After playing with several starter examples (pulsing LEDs, RGB LED module, 7 segment LEDs, etc.) using Arduino language, which helped me get familiar with the development environment and its IDE, I switched to use Johnny Five.
Johnny-Five is an Open Source, Firmata Protocol based, IoT and Robotics programming framework, developed at Bocoup. Johnny-Five programs can be written for Arduino (all models), Electric Imp, Beagle Bone, Intel Galileo & Edison, Linino One, Pinoccio, pcDuino3, Raspberry Pi, Spark/Particle Core, TI Launchpad and more!
I went on and wanted to get a 4-digit 7-segment LED module to show the temperature on the display . I think I got all the wirings correct, but there was one segment always showing the wrong state. I may need to revisit this part later.
I bought this NodeMcu Lua WIFI Development Board For ESP8266 Module from Banggood, and it does not provide much documentation as Banggood states on that product detail page. It makes a beginner like me a little hard to sort it out. After googling it and youtubing it, I finally got this little magic chip to work. One thing I have learned is that, this chip can be only for prototyping but for production, given that the documentation is so limited.
There is no website that records the steps that I took to make this chip to work. I took several references, and got this to work. So I’m writing them down, in case other people may need it. I’m using Mac OSX Yosemite.
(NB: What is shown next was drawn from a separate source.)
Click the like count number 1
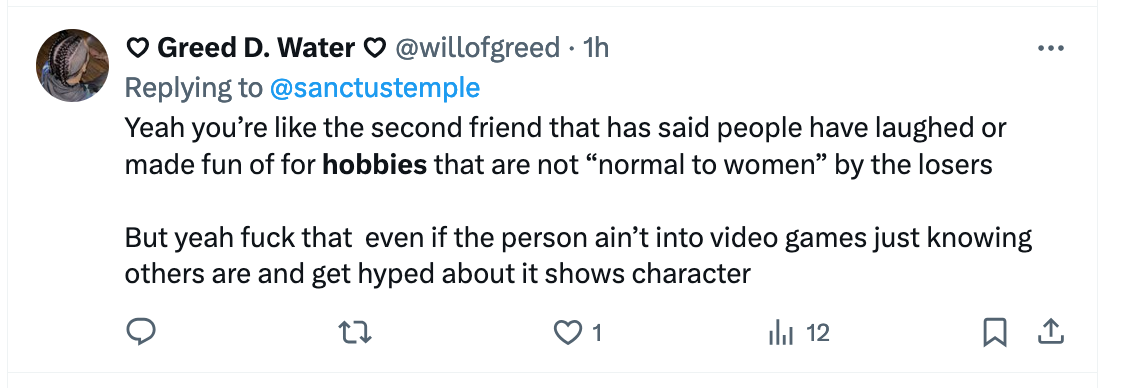This screenshot has height=388, width=1132. pyautogui.click(x=596, y=333)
- Download the driver from here, and install it on your Mac
- Run this command line only for Yosemite
sudo nvram boot-args=”kext-dev-mode=1"
- Reboot the computer
- Go to terminal, and type:
You should be able to find out the new serial port. Mine says: /dev/tty.wchusbserial620
Flash the latest firmware
- Download the latest firmware from
- Download the flash tool esptool.py by clone the git:
git clone https://github.com/themadinventor/esptool.git
- Hold the flash button on the NodeMCU board, and run
./esptool.py — port=/dev/ttyUSB0 write_flash 0x00000 nodemcu_latest.bin
4. Download and install ESPlorer, and start to code! Then you can actually follow the YouTube video for the fun part.
At the end of day, I got the WiFi scanning working on the NodeMCU using the language Lua. You can find the source code here.